Players who had to restart the game ad infinitum saw a whole lot of this f***ing bird.
Screenshot: Square Enix
  • Players ended up stuck at a sign-in screen that would last for what felt like an eternity. (Fact check: Anywhere from five minutes to roughly half an hour.) Even worse, the hack that fixed a near-identical issue from the demo—the trick of “turn it off and back on again”—no longer seemed to work. Outriders was also plagued by the standard issues that come with online games: poor connections, dropped connections, total failure to make connections.
  • During the game’s second game day, People Can Fly publicized a website that allowed players to check on the real-time status of Outriders. At 4:00 p.m. ET, People Can Fly took the servers offline for several hours.
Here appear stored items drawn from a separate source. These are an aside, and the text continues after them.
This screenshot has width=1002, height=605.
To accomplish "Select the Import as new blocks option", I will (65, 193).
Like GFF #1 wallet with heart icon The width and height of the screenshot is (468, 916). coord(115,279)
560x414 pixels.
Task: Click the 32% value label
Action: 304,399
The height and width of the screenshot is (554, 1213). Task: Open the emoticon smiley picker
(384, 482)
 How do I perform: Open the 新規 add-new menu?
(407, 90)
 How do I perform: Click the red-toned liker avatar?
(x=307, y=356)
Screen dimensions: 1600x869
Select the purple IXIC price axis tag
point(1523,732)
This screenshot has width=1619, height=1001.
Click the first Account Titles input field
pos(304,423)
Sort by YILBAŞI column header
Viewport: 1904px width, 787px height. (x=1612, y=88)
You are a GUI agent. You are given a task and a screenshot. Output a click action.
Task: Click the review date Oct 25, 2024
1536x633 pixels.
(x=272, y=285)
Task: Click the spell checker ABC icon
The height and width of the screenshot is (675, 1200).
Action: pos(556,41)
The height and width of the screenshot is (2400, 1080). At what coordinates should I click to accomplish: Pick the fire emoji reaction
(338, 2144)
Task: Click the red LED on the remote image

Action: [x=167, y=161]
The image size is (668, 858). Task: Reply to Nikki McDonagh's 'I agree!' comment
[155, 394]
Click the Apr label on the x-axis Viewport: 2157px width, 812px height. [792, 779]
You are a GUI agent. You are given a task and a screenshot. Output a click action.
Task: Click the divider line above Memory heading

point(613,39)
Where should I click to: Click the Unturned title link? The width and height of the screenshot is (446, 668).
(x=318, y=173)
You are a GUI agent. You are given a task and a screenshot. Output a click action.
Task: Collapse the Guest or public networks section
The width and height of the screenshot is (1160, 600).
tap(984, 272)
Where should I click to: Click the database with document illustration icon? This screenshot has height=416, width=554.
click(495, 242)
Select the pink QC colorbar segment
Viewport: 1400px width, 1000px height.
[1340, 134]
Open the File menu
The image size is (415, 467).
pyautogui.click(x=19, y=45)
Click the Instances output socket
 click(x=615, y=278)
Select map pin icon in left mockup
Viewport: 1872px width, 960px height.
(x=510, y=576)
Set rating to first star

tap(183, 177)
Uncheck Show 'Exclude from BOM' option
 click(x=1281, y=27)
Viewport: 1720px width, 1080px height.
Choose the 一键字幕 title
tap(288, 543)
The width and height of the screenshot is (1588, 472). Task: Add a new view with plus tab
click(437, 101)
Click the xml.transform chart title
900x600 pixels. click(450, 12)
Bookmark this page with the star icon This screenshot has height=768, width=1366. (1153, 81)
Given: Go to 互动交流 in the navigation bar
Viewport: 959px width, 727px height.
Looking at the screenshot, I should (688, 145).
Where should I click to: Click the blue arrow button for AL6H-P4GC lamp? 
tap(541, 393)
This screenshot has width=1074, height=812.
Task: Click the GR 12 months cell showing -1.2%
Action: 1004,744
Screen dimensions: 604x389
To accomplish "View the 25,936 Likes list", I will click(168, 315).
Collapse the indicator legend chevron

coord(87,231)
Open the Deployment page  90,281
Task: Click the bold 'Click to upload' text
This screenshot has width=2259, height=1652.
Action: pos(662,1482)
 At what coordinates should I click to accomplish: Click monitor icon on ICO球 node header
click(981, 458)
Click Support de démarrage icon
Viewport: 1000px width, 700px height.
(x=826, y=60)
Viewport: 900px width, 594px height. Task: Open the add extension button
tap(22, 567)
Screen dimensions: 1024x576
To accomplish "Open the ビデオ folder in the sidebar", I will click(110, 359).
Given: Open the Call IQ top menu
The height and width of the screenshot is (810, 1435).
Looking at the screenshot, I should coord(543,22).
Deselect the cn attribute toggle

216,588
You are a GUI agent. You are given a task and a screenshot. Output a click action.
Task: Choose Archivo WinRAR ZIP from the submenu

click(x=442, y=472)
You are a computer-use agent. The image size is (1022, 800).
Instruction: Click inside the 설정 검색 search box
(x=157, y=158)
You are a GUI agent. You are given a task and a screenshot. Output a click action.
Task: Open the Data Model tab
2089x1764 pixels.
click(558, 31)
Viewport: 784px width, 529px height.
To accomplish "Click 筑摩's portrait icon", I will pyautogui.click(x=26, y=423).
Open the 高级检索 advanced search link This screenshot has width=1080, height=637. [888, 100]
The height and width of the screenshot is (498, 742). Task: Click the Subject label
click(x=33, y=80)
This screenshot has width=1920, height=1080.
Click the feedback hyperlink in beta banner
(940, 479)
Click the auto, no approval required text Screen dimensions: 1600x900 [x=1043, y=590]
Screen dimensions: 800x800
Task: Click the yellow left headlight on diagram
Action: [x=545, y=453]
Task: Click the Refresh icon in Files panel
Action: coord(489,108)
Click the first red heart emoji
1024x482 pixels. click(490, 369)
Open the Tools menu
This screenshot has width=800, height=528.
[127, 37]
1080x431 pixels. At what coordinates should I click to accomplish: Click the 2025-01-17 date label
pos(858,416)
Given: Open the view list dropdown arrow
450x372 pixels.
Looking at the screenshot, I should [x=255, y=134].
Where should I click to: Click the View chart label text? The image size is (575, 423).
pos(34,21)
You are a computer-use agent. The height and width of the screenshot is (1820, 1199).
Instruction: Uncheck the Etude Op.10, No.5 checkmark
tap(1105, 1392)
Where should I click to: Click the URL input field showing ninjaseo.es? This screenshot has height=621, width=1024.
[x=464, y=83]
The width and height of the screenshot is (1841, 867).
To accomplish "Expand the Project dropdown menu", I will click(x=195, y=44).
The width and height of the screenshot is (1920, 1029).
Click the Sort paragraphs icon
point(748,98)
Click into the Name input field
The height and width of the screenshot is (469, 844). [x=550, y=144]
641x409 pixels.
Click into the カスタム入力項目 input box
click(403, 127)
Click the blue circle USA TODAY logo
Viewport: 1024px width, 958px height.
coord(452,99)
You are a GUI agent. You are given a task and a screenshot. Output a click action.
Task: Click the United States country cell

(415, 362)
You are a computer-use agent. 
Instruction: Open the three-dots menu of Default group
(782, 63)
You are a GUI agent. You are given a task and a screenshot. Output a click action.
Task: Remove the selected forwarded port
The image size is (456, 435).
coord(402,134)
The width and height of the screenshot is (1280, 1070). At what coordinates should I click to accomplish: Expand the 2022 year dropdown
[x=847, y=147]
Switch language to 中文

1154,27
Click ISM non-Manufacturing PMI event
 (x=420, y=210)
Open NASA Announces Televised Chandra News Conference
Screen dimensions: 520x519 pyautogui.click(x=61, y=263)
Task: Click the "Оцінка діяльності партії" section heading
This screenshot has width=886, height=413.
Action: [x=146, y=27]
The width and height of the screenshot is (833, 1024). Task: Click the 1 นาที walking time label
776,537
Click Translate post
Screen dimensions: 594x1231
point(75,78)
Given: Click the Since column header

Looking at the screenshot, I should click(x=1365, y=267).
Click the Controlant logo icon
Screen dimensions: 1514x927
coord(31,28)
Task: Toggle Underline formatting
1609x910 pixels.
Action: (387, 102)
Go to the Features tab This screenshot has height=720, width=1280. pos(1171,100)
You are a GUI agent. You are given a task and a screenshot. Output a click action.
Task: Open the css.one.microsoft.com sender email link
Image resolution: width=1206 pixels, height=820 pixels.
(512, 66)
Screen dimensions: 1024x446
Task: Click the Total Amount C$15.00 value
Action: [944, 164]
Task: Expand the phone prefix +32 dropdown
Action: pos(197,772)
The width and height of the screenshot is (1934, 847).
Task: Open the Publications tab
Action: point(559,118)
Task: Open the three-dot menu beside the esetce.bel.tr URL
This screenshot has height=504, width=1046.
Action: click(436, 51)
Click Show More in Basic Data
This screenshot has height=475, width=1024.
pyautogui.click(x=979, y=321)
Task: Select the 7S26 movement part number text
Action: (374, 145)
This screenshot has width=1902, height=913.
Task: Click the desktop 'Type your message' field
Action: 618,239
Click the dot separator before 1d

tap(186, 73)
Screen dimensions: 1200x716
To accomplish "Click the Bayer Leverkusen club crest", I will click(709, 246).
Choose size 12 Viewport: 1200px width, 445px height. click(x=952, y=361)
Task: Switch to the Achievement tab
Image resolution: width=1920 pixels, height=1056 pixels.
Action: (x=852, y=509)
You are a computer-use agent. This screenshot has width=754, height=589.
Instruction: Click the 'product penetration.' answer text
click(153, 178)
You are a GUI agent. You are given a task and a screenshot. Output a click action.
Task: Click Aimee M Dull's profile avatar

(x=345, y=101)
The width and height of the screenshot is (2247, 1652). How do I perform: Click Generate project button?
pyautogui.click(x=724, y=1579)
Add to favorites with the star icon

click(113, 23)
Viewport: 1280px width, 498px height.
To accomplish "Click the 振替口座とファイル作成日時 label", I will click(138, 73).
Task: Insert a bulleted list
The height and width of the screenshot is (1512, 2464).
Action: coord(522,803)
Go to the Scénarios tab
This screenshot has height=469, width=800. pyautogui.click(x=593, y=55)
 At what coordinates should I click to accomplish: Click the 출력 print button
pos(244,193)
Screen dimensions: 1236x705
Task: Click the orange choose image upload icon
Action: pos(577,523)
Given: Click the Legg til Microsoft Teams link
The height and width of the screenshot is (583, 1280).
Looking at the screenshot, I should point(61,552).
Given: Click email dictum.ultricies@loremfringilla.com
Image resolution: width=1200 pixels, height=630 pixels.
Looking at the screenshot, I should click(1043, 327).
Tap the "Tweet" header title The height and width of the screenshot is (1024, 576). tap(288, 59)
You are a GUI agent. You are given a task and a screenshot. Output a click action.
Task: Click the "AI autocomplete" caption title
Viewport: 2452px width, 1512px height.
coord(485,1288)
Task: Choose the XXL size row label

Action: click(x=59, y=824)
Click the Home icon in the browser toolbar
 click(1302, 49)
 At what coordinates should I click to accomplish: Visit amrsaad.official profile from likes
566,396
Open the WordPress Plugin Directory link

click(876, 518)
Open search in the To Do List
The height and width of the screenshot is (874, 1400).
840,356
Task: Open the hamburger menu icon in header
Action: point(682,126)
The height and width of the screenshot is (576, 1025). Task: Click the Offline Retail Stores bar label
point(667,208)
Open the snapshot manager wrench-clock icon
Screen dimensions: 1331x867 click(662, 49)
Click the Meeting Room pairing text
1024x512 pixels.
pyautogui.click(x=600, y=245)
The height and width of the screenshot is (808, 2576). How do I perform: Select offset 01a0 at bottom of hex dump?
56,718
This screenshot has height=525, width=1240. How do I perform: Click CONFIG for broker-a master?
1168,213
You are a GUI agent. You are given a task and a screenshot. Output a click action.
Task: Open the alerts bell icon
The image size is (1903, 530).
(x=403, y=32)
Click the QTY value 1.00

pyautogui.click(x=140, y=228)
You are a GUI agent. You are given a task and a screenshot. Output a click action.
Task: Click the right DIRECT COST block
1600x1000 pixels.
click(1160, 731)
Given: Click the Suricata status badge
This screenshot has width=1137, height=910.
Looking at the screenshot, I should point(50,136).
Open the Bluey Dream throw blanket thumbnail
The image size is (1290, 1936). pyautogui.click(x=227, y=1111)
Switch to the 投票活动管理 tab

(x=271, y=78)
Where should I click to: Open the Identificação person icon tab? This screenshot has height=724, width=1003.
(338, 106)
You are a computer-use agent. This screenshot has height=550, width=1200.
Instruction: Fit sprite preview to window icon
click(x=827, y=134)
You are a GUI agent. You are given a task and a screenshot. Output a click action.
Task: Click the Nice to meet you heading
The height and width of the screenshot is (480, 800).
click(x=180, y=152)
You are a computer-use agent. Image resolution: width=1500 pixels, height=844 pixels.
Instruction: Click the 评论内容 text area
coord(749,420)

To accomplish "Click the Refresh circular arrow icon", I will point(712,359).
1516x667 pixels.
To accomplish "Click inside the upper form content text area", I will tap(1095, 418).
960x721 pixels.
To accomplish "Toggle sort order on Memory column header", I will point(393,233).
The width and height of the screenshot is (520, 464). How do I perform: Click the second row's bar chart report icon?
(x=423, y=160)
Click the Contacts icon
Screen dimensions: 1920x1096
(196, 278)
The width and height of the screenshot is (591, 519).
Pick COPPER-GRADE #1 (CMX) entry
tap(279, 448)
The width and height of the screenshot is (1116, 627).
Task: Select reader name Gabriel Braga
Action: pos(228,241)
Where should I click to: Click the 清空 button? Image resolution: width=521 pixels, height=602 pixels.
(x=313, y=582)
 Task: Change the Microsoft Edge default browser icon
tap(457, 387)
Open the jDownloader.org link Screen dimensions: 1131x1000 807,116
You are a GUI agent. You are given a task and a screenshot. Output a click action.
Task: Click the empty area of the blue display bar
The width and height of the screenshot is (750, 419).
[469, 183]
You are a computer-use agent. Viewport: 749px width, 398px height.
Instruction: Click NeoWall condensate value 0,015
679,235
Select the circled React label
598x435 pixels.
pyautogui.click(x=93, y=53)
  • The downtime didn’t fix much. But Outriders faced a more pressing issue: During its second week, players started reporting a serious bug in which they’d log in (after a wait, in some cases) to find their entire inventories eliminated. Not great for a game based on gear! People Can Fly said it would likely only be able to restore high-tier gear.
  • The first patch, which dropped about a week into Outriders’ life span, didn’t fix any connectivity issues or whatnot. Instead, it nerfed abilities for the temporal space magic-using Trickster class, and also made it so you couldn’t earn legendary weapons from certain side-quests.
  • Outside of server woes, players balked at a line that certainly sounded like a real-world reference to terrifying events on January 6, 2021: “More like that time I had to save your sorry ass from that redneck mob storming D.C.” Turns out, it was pure coincidence.
  • Players who were able to tolerate the turbulence quickly found a new thing to hate: The fucking snipers. In the initial build of Outriders, snipers lined up shots instantly and seemingly never missed. If they didn’t kill you in a hit or two, they’d stagger you
  • People Can Fly addressed that, and other issues, in a major patch that came out about a month after release. Still, one month into launch, People Can Fly had nothing to say about the more egregious flaws: the unpredictable connectivity, the wholecloth inventory wipes.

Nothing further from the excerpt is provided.